= What is being asked =
Return all lines of the listing below that carry the word "computer".
[Information supplied — start]
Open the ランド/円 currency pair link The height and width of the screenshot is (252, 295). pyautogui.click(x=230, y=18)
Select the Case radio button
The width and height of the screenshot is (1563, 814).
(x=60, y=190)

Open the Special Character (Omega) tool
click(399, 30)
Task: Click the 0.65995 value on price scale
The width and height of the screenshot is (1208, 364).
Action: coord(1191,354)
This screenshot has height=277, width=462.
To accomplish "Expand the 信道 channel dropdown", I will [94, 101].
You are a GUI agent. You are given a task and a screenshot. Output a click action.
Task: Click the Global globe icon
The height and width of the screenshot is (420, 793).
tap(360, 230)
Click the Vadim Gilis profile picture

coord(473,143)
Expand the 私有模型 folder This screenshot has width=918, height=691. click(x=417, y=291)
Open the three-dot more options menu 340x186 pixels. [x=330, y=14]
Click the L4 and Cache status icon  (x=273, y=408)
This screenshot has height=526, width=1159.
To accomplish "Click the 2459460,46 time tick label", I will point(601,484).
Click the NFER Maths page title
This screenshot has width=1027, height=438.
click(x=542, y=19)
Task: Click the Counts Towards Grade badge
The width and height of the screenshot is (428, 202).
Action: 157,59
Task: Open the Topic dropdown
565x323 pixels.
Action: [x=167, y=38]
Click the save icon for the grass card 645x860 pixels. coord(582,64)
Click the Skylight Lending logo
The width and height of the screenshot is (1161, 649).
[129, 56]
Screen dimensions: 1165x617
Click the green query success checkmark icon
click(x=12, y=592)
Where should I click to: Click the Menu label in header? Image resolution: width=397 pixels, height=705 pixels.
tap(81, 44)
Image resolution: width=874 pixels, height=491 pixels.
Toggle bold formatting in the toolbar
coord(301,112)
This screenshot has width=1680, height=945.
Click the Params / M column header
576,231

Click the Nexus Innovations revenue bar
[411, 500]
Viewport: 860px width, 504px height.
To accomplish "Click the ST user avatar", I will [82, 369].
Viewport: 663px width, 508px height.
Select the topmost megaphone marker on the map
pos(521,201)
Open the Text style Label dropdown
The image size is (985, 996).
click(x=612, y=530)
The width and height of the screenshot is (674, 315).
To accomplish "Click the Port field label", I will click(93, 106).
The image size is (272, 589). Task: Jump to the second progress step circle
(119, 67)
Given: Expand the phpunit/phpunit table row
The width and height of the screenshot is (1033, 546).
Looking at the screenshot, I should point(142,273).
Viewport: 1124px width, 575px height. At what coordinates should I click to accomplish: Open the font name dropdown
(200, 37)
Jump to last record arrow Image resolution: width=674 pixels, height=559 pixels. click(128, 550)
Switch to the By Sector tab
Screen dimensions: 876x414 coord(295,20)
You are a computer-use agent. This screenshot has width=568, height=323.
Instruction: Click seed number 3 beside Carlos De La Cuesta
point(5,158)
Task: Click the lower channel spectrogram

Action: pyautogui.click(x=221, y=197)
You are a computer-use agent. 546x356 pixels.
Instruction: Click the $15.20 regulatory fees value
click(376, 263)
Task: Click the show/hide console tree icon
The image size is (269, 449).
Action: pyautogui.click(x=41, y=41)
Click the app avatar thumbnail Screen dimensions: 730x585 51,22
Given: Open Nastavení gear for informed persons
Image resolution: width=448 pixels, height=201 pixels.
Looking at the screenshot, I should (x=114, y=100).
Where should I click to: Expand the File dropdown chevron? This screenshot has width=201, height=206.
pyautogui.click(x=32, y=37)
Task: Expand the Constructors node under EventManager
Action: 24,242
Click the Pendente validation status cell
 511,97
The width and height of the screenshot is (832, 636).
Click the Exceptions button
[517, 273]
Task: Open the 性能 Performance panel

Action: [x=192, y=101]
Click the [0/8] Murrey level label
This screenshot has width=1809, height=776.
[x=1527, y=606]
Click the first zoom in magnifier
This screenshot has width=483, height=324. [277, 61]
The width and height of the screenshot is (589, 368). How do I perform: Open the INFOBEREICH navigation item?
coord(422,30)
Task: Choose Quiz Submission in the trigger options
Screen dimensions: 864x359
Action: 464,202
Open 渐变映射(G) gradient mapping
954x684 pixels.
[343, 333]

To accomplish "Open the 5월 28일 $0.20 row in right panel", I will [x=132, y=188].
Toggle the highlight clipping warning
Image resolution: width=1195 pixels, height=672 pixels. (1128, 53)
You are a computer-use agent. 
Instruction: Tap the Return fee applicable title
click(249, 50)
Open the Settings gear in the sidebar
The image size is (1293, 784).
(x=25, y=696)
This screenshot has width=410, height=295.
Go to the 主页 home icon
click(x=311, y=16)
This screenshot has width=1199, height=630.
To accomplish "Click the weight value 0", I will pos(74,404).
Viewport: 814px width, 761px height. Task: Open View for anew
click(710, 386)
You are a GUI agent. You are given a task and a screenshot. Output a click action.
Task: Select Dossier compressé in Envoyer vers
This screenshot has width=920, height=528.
[Information supplied — finish]
= Response to the task =
You are a computer-use agent. This screenshot has width=568, height=323.
You are a computer-use agent. 546x356 pixels.
You are a computer-use agent. 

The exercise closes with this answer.